→ Exercise: Lines before the one containing "185x202 pixels." in the records below are to be left out; that line and all after it, through the end, are to be retyped exactly.

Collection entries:
===============

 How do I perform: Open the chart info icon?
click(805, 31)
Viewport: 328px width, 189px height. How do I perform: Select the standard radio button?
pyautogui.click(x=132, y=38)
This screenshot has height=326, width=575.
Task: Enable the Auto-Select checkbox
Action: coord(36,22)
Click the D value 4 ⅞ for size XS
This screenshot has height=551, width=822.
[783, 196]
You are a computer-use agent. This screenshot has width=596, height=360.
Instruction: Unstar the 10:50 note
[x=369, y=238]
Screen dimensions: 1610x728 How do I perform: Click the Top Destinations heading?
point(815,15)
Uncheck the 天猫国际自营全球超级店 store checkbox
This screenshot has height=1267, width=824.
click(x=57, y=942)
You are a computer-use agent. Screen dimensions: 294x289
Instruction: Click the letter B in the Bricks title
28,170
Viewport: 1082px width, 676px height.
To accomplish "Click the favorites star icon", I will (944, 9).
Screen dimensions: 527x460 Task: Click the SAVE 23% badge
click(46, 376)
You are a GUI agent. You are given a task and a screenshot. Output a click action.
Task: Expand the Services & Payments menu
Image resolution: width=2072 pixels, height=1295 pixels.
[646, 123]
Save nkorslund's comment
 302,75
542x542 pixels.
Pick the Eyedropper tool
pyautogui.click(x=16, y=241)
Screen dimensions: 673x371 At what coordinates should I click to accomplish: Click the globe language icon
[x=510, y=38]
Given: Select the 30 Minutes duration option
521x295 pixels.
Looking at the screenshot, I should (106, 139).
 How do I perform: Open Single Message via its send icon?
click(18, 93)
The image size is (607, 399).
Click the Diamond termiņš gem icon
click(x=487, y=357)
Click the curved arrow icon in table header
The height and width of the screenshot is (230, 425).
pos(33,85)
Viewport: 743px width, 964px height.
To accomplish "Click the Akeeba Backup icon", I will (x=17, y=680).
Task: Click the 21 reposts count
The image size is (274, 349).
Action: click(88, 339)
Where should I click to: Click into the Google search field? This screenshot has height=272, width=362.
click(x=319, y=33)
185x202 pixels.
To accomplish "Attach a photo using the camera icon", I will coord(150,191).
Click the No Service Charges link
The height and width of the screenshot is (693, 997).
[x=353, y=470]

===============

→ Exercise response:
185x202 pixels.
To accomplish "Attach a photo using the camera icon", I will coord(150,191).
Click the No Service Charges link
The height and width of the screenshot is (693, 997).
[x=353, y=470]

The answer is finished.